Blani broke down and could not hold back his tears.
He said: “I just want to feed my family and the families of others, but she is standing in the way of that.
“It is this pain that has compelled me to come to the media.”
Before Enoch Mgijima Local Municipality signed an agreement for CHDA to manage its industrial park land, he says he struggled over the same issue under the Lukhanji Municipality.
At one stage, he was forced to rent a room to operate at one of the businesses that ran a factory at the park.
“He was given the factory by the municipality and I was renting from him. Imagine paying R30,000 for a room for five years. I worked with 15 employees, which meant a lot of families benefited from my business.”
But when the business stopped operating, he had to move back to the garage and had to let go some of the employees in the process.
The businessman believes that the local government is not interested in supporting or promoting local businesses, and is actively discouraging them.
“I am not only speaking for myself but for other local businesses who are struggling because of them.”
He said community members have been complaining about his business for years.
In addition to running his business, Blani also trains Ikhala College students for free and helps underprivileged mothers bury their stillborn babies in his community.
He donated a coffin to help bury Langalam Viki who was found in a pit toilet at a school in Vaalbank.
In response to Blani's allegations, Nyhukwana stated that the CHDA did not offer leases in exchange for bribes.
“Blani made his request on January 10 2022, while requesting funding from IDC and the community was not happy with him running his business in the community.
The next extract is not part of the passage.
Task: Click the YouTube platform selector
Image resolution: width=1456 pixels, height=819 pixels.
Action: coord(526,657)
AR Boards and Go Green made proposals in 2020. I told him the lease would depend on if there was space available,” she explained.
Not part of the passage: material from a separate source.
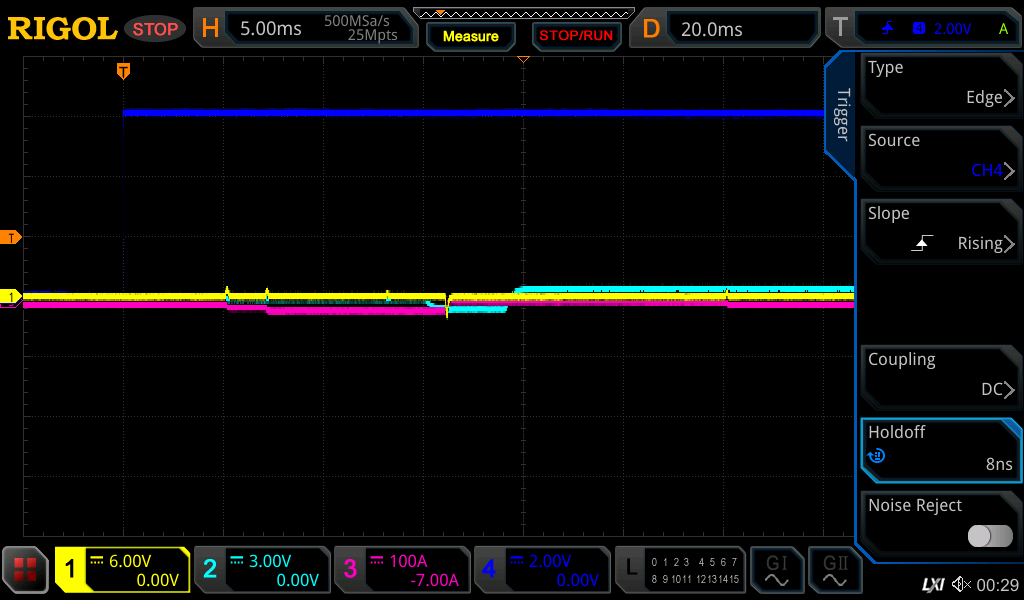
Task: Click the LXI network status icon
Action: pyautogui.click(x=932, y=583)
Nyhukwana said she categorised Blani’s business under the forestry and furniture section.
“I told him we had a proposal from someone, he was number two on the list. But on the overall number of businesses requesting space he was number four.”
At the moment, she said, Blani was first on the list and that there were businesses which were expected to move out of the industrial park soon.
Nyhukwana stated that the CHDA did not only cater to manufacturing factories but also businesses that need space to store goods, as the distribution and logistics industry creates jobs.
While acknowledging that brickmaking is harmful to the environment, she stated that these businesses were already operating at the industrial park when the CHDA took over from Enoch Mgijima Local Municipality.